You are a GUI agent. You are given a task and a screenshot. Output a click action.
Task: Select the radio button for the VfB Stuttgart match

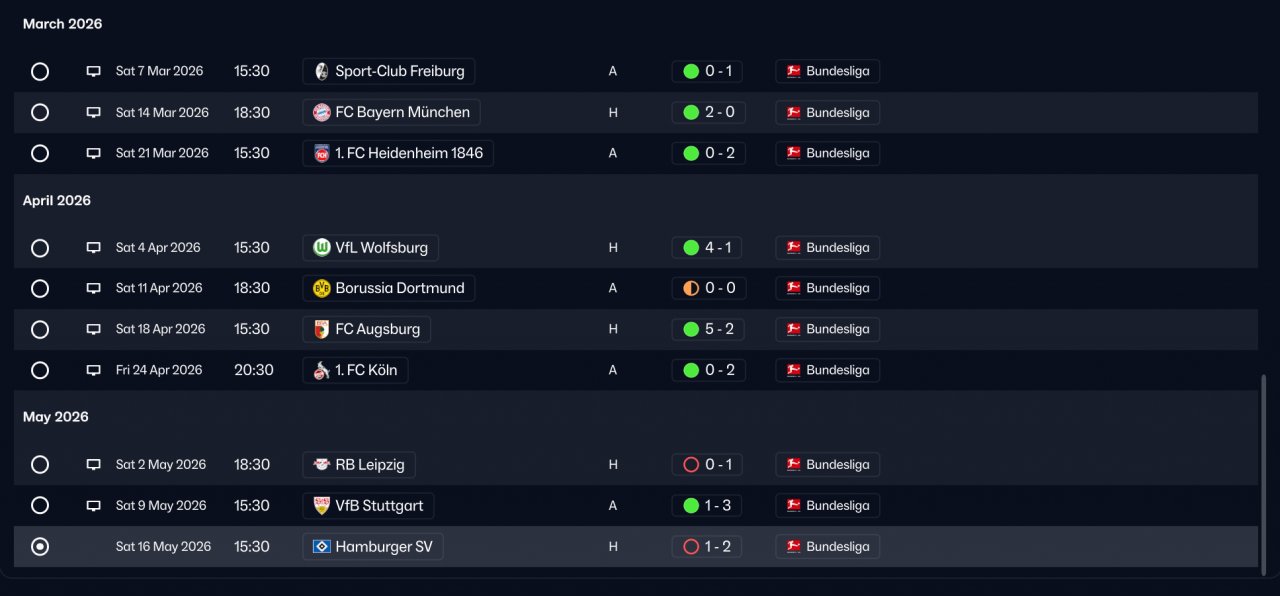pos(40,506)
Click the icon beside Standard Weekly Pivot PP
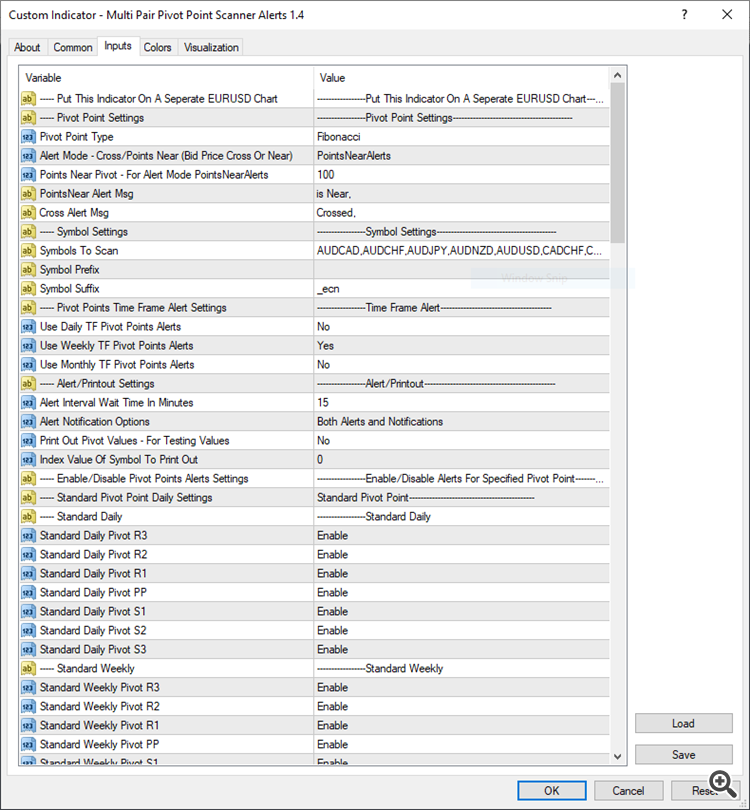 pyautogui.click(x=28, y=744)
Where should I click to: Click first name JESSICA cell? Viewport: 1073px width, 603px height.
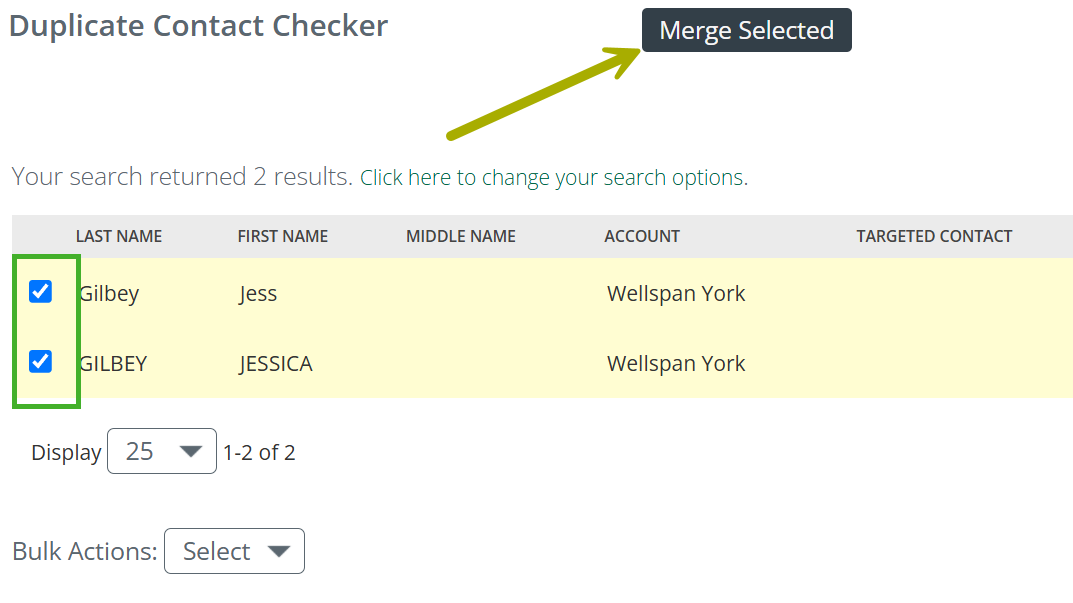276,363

========

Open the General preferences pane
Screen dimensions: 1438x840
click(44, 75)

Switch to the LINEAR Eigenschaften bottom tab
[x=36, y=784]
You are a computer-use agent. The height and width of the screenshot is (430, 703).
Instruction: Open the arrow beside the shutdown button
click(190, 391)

========

## TASK PROMPT
Only lines containing the string "screenshot" belong in the answer; find them in the data above and copy them.

## YOUR SOLUTION
You are a GUI agent. You are given a task and a screenshot. Output a click action.
You are a computer-use agent. The height and width of the screenshot is (430, 703).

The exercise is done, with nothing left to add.